As 'Star Wars' Returns, A New Generation Quakes

Jake Coyle READ TIME: 3 MIN.

Long before I was a movie writer and critic, I was a teenager driving up the Garden State Parkway in a Storm Trooper helmet, inquiring toll booth attendants if they had seen two droids.

I don't know what this means for my relationship with "Star Wars" and the coming sequel, "The Force Awakens," which is some mix of boyish excitement and adult despair. I do know that it's difficult to operate a stick shift with a Storm Trooper helmet on and that New Jersey toll booth attendants are a hard bunch to faze.

As "The Force Awakens" makes its way into theaters, moviegoers and critics of generations old and young will again have to wrestle with a cultural force as colossal as the Death Star, whose cinematic firepower is alternatively seen as the vile source to today's franchise-mad blockbuster-crazy Hollywood or the ultimate expression of a glorious movie passion that spans time, galaxies and dreadfully disappointing prequels.

For a fairly impersonal epic of corny characters, "Star Wars" inspires curiously personal reactions. It drives some people to don Wookiee costumes and others to curse an entire industry as infantile. Since the 1977 debut of "A New Hope," it's become a generational rite of passage not just to experience the saga, but also to form one's relationship with movies around it, whether in happy lockstep or rebel opposition.

"'Star Wars' made, and changed, movie and cultural history, and anybody who wants to make sense of either has to take it on," wrote critic Glenn Kenny in "A Galaxy Not So Far Away: Writers and Artists on Twenty-Five Years of Star War."

"Star Wars" didn't, by itself, change movies. But more than any other film, it heralded the blockbuster era that would follow the maverick filmmaking of the '70s __ a continuing chapter in movies that swells with every new superhero movie.

Lucas, himself, straddled the divide he came to be the poster boy of. Coming off the success of "American Graffiti," which he wrote, his pal Francis Ford Coppola wanted him to direct "Apocalypse Now." (Take a moment to contemplate THAT parallel universe.) Lucas was instead busy with his script for "Star Wars," a project that few expected much of and that Universal Studios passed on before 20th Century Fox paid Lucas to develop it.

But to the astonishment of everyone, including Lucas (who fortuitously negotiated for the sequel and merchandising rights), the movie he called "'The Sting' in outer space'" was a smash that was still No. 1 at the box office more than 40 weeks after opening.

Many critics watched its rise warily. Pauline Kael called the movie "a box of Cracker Jacks which is all prizes." John Simon fretted: "O dull new world!"

All the profits fueled the multiplexes erected through the 1980s.

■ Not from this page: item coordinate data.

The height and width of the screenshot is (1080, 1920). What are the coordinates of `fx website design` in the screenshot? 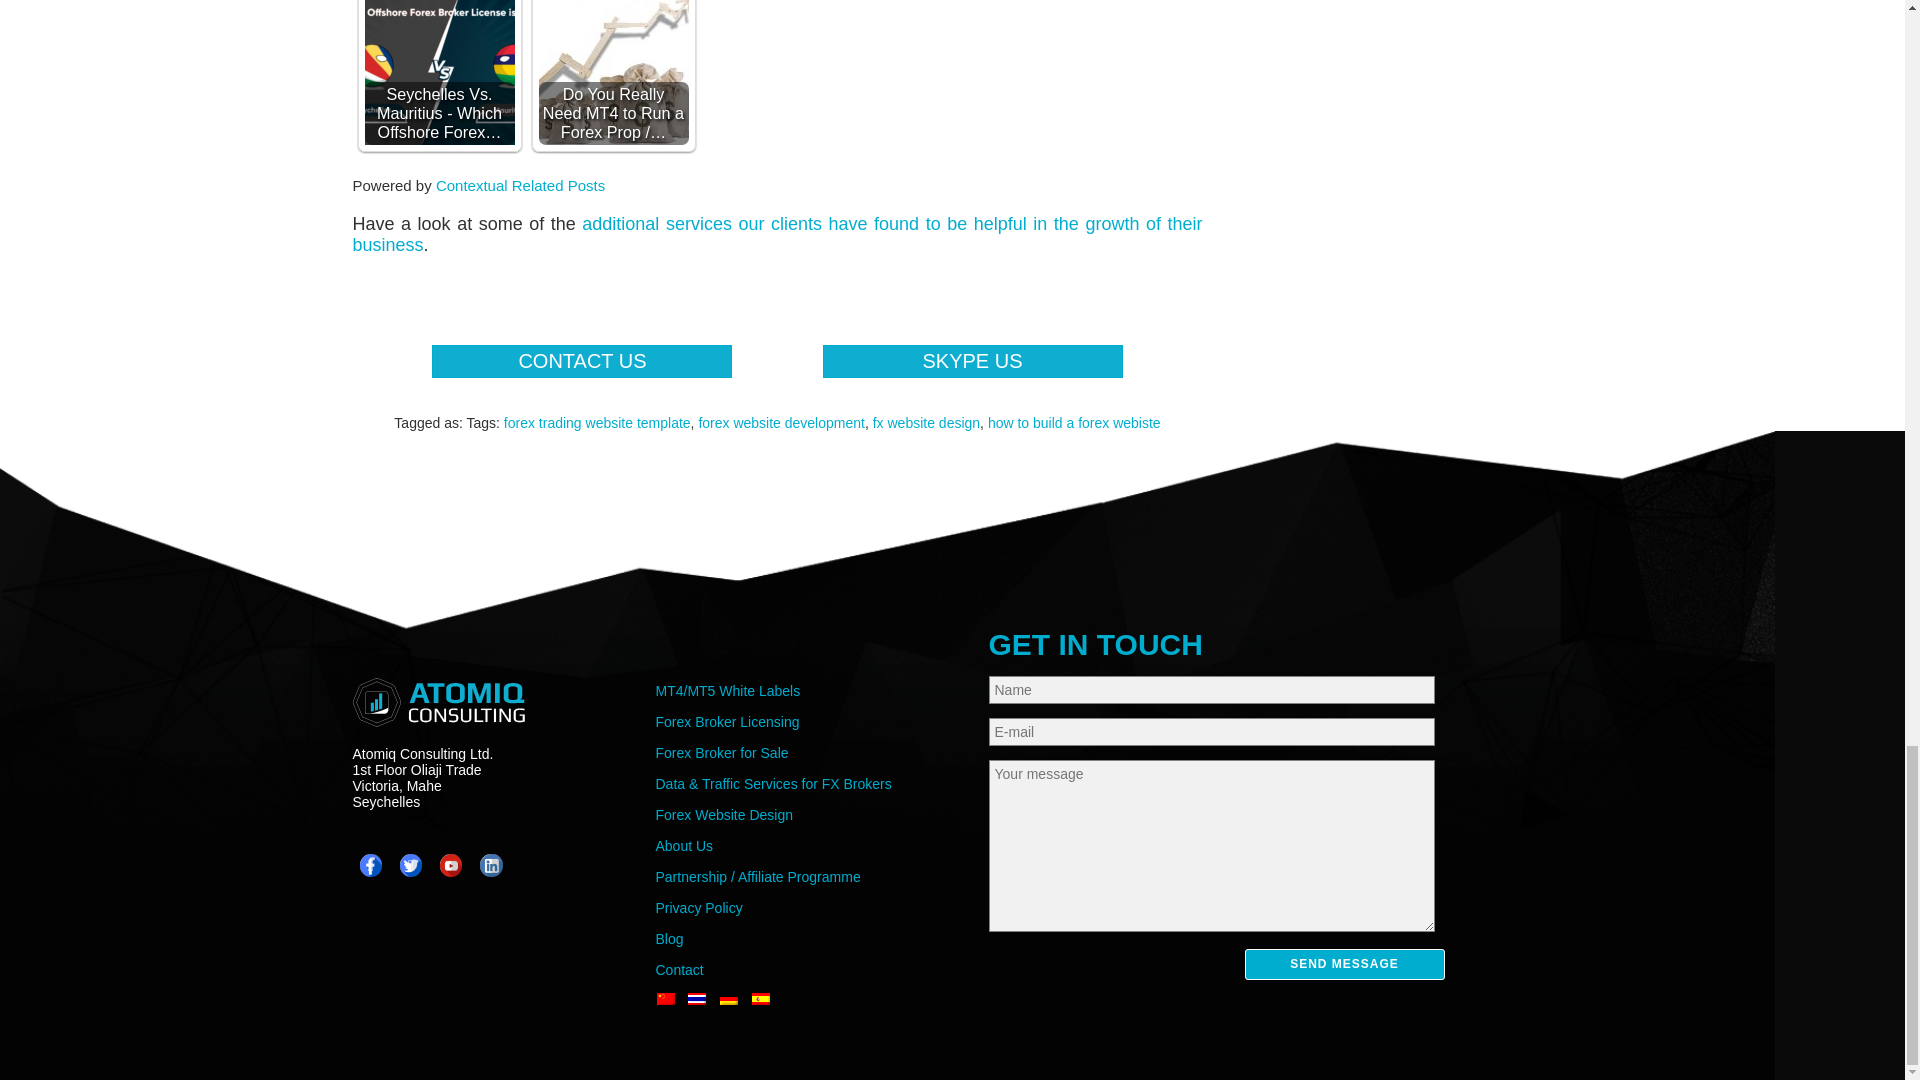 It's located at (926, 422).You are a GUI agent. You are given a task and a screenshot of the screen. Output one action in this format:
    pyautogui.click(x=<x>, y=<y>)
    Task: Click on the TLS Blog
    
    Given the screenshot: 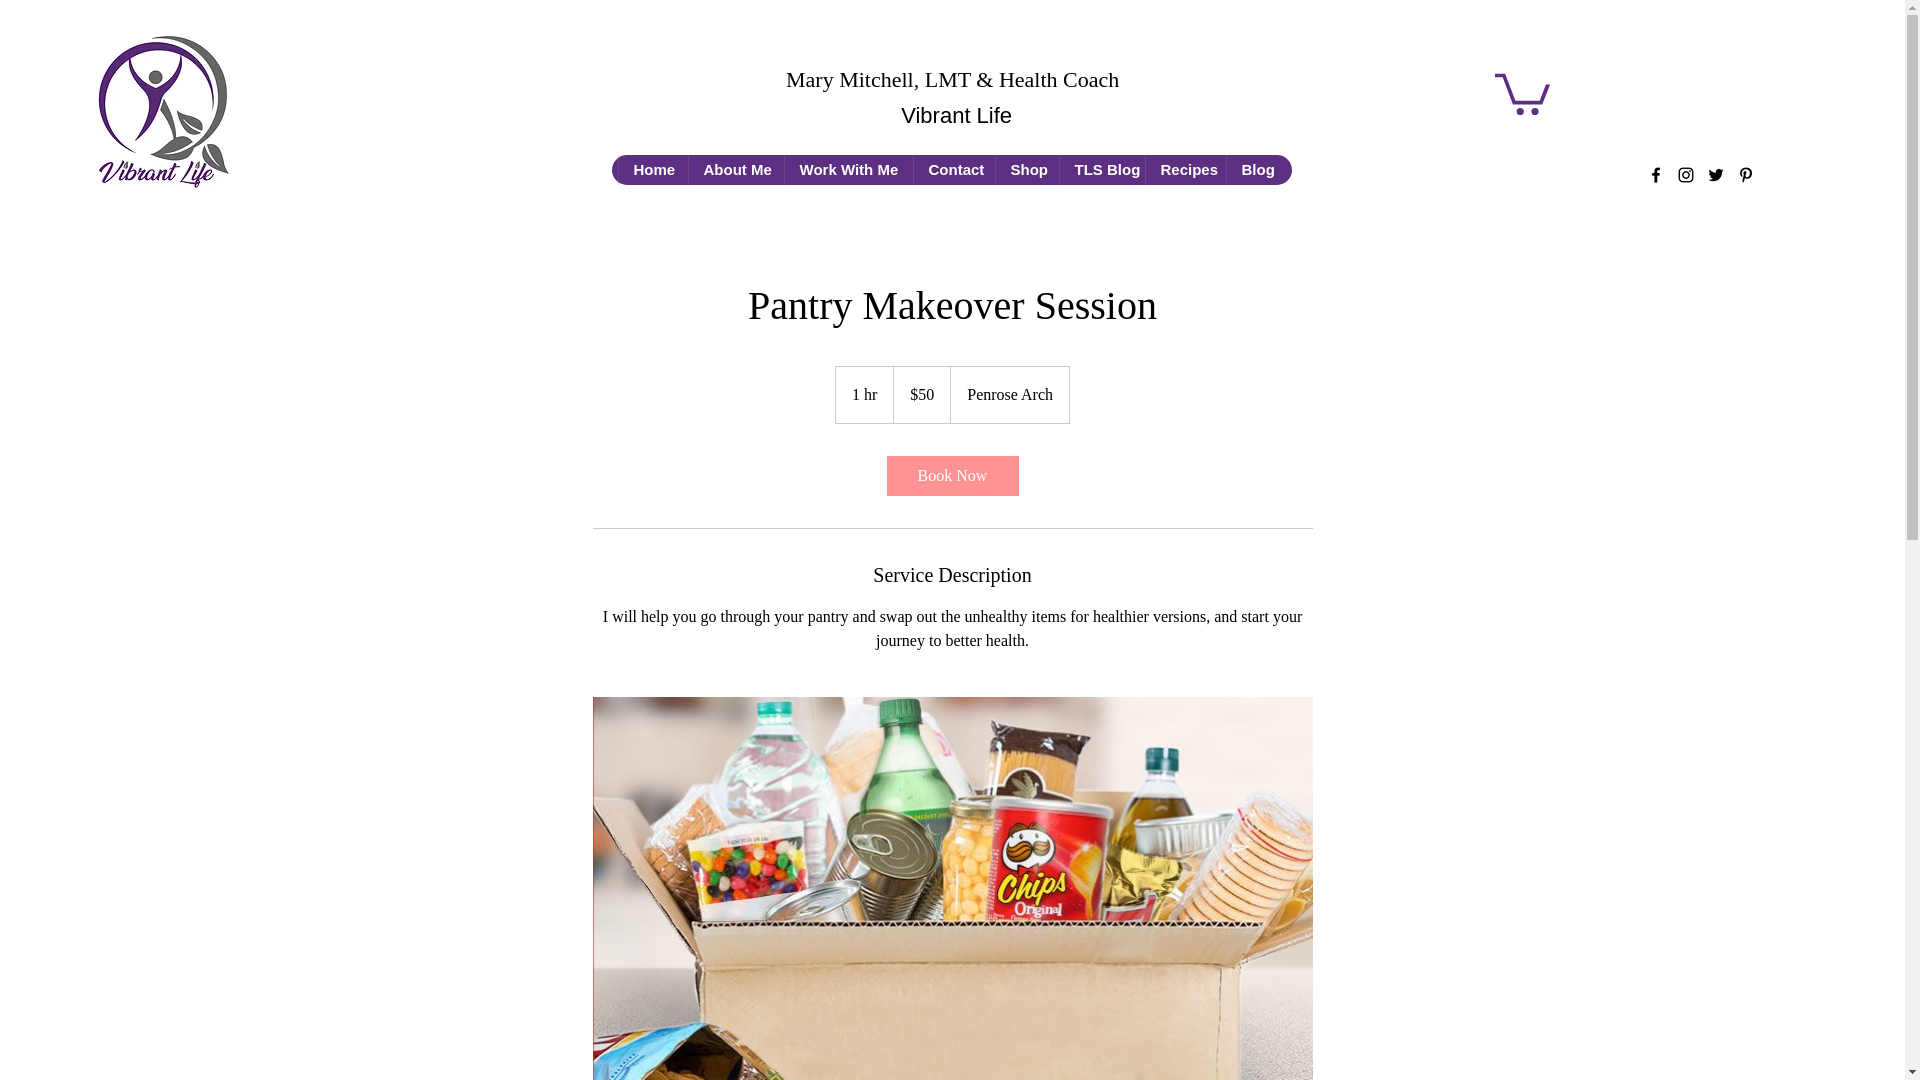 What is the action you would take?
    pyautogui.click(x=1100, y=170)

Their walls would blare with Lucas' own sound system, THX, and play countless action sequences designed by Lucas' effects house, Industrial Light and Magic.

Many of the forces Lucas unlocked __ the merchandizing power, the franchise building, the super-fandom __ now define the modern movie business. Paul Schrader, writer of 1976's "Taxi Driver" and 1980's "Raging Bull," once called "Star Wars" ''the film that ate the heart and soul of Hollywood."

"Star Wars," though, was part of a broader and perhaps unstoppable trend. It followed James Bond films and Steven Spielberg's "Jaws" (the first movie to open in wide release). "Superman: The Movie" arrived the year after.

"The Force Awakens" now finds itself in a more competitive blockbuster environment, just one of the prime assets in the stable of the Walt Disney Co., which purchased Lucasfilm for $4.05 billion - a fitting home for "Star Wars" considering Lucas considered it "a Disney movie."

Inheriting Lucas' empire, director J.J. Abrams - one of those kids transfixed by "Star Wars," now grown up - isn't trying to redefine moviegoing. His "The Force Awakens" is more like a restoration project: a blend of new and old; old-school special effects with a more diverse cast. Alongside the old guard of Han Solo and Luke Skywalker, the new characters are effectively stand-ins for new fans.

"It was the idea of what would this new generation be, given that they were standing on the shoulders of characters we knew from years earlier," Abrams said in an earlier interview. "How their history is the history that we know."

"Star Wars" ultimately belongs to the young. The saga's new chapter will be written by a franchise-savvy generation of moviegoers who can pre-order tickets without standing in line, and critics who grew up in the shadow of "Star Wars" __ some of whom even know how fast Han Solo can make the Kessel Run.

"12 parsecs!" exclaims this one, with more pride than shame.